Trypanosoma congolense

Synonyms: Trypanosoma nanum, T. confusum, T. pecorum, T. somaliense, T. cellii, T. frobeniusi, T. montgomeryi, T. ruandae.

Disease: The South African disease of cattle known as nagana is ordinarily caused by T. congolense. Other names which have been given to the disease are paranagana, Gambia fever, ghindi and gobial.

Hosts: Cattle, equids, sheep, goats, camels, dogs and, to a lesser extent, swine. Antelopes, giraffes, zebras, elephants and wart hogs are also infected and act as reservoirs.

Location: This species develops almost exclusively in the blood. It does not invade the lymph or central nervous system.
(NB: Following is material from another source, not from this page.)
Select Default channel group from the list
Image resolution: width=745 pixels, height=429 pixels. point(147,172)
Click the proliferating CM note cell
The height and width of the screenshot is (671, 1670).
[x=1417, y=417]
Geographic Distribution: Widely distributed in tropical Africa between 15 N and 25 S latitude, coinciding with the distribution of the tsetse flies which act ad its vectors.

Prevalence: T. congolense is the commonest and most important trypanosome of cattle in tropical Africa.

Morphology: This species is small, being 8 to 20 u, long; the mean lengths of different populations range from 12.2 to 14.4 u (Hoare, 1959). It lacks a free flagellum or has a short one, has an inconspicuous undulating membrane, and a medium-sized kinetoplast which lies some distance from the posterior end and is typically marginal.

Life Cycle: The vectors of T. congolense are various species of Glossina, including G. morsitans, G. palpalis, G. longipalpis, G. pallidipes and G. austeni. After the trypanosomes have been ingested by the tsetse flies, they develop in the midgut as long trypanosomes without a free flagellum. They then migrate to the proventriculus and thence to the proboscis, where they assume a crithidial form without a free flagellum. These are attached at first to the wall of the proboscis and multiply for a time. Later they pass into the hypopharynx, where they turn into metacyclic, infective trypanosomes similar in appearance to the blood forms. These are injected into the blood stream when the flies bite. T. congolense can also be transmitted mechanically by other biting flies in tsetse-free areas.

Pathogenesis: Many strains which differ markedly in virulence and also in antigenic properties are united under T. congolense (Fiennes, 1950). In cattle, the parasite may cause an acute, fatal disease resulting in death in about 10 weeks, or a chronic condition with recovery in about a year, or a mild, almost asymptomatic condition (Hornby, 1949). The disease is similar in sheep, goats, camels and horses. Swine are more resistant. The signs of trypanosomosis due to this species are similar to those caused by other trypanosomes, except that the central nervous system is not affected.

Fiennes (1953) described the lesions observed in untreated T. congolense infections of cattle. The lymph nodes are edematous, the liver is congested, the marrow of the long bones is largely destroyed, and there are hemorrhages in the heart muscle and renal medulla. In cattle treated with antrycide or dimidium, the lesions are more chronic. The spleen is enlarged, the liver is swollen and sometimes fibrous, the lymph nodes are hypertrophied, edematous and somewhat fibrotic, the kidneys show chronic degeneration, the hemolymph tissue is hyperplastic, and the marrow of the long bones is largely destroyed.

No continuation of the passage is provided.